À 89 ans, Sabine Weiss a parcouru la planète pour faire des images. La Base sous-marine lui rend hommage avec «Instants fugaces», expo de 130 clichés noir et blanc de l’après-guerre à aujourd’hui. On y découvre le regard sensible et authentique que cette photographe résolument optimiste a posé sur le genre humain.

À 21 ans, lorsque la guerre se termine, vous quittez la Suisse pour vous installer à Paris en tant qu’assistante photographe de mode. Quel genre de jeune femme étiez-vous ? 

Je me suis installée à Paris à cause d’un amour insoluble. Il faut parfois tirer un trait dans la vie. Partir était pour moi une solution. J’avais déjà quatre ans de métier à cette âge et je vivais avec peu d’argent. J’étais beaucoup plus jeune que maintenant, mais à peu de choses près la même. 



C’était comment, photographier à cette époque ? 

C’était un métier d’artisanat, très technique et si différent d’aujourd’hui que personne peut se l’imaginer. On travaillait pas avec des petits appareils. On portait des choses très lourdes. Mon mari me réveillait la nuit pour me tirer de mes cauchemars. Je rêvais souvent de la photo ratée. J’avais peur quand je me rendais au laboratoire pour voir le résultat des prises de vues. 



Et être une femme photographe à la fin des années 1940 ?

Il y avait peu de femmes photographes à cette époque. C’était un milieu macho. Je me souviens que, sur certains événements où 15 à 20 photographes étaient présents, mes confrères me disaient de leur laisser la place ne me considérant pas, étant une femme, comme leur collègue. Sans doute imaginaient-ils que je me trouvais-là pour profiter de l’arrivée d’une personnalité… 



Vous avez été, entre autres, reporter pour l’agence de photojournalisme Rapho. 
Et c’est à Doisneau, au début des années 1950, que vous le devez…
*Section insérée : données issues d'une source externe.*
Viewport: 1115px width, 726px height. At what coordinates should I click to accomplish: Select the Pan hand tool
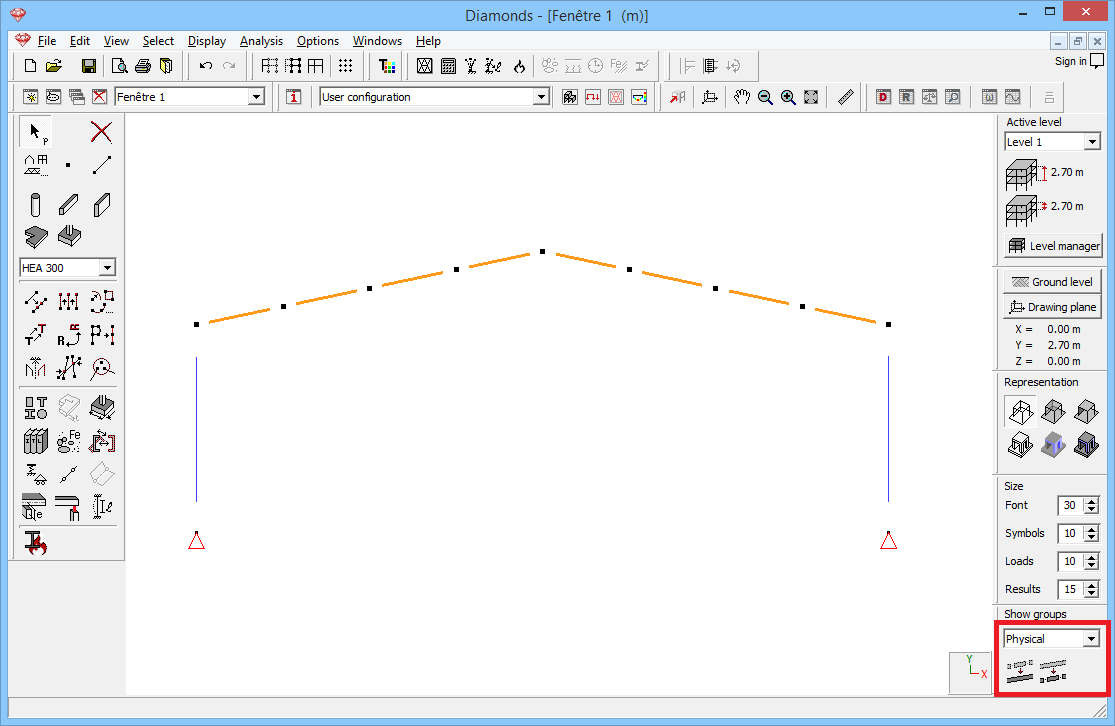[741, 97]
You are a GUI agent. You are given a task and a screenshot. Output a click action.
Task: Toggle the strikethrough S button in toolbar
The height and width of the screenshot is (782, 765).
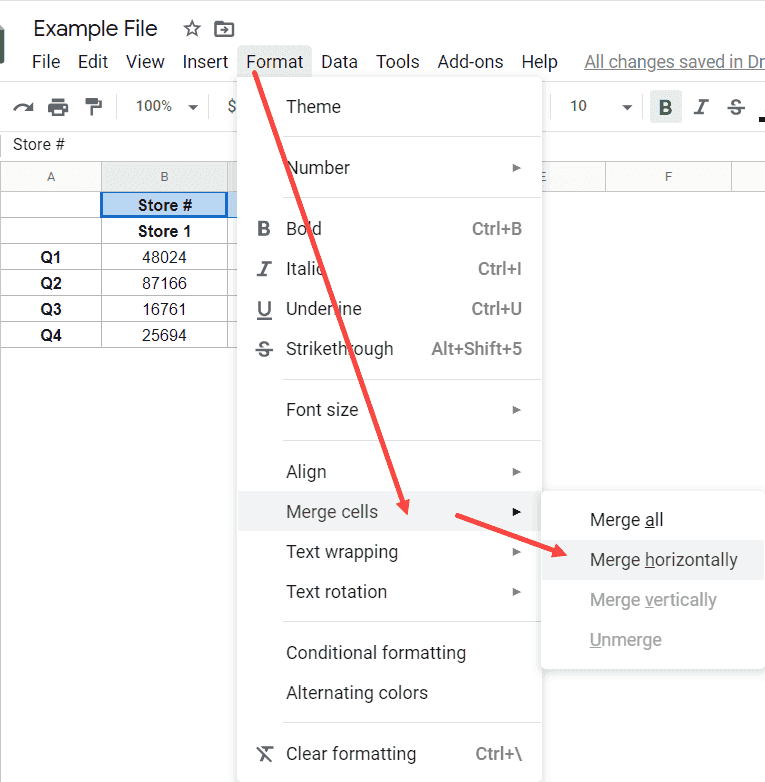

Oui. Une de mes photos venait de paraître dans «Vogue». Un portrait de Miró. Le directeur du magazine m’a demandé de venir au journal afin de lui montrer mon travail. Et j’y suis allé avec sous le bras des choses très différentes. Dans le bureau, au moment de cette entrevue, il y avait un petit homme qui regardait ce que je montrais. C’était Robert Doisneau que je ne connaissais pas. Il a dit : «Elle a tout compris.» Très vite après, il a parlé de mes images au fondateur de l’agence Rapho qui m’a engagé. 



Comment le contexte de l’après-guerre a-t-il influencé votre travail selon vous ?

Il ne m’a pas influencé. Je crois que j’aurais fait la même chose à une autre époque. 



Que votre travail soit rattaché à la mouvance de la photographie humaniste, cela vous convient-il ? Et comment la définiriez-vous ?

C’est une manière pour le photographe de montrer ce qui le touche dans l’humain. On peut dire, très certainement, que mon travail personnel est humaniste. Mais j’ai fait aussi des tas de choses très différentes.



Vous avez tenu au fil de vos voyages ce que vous nommez votre journal intime. Un recueil d’images. Pour l‘exposition, quel choix avez-vous fait dans ce journal que l’on suppose si vaste ?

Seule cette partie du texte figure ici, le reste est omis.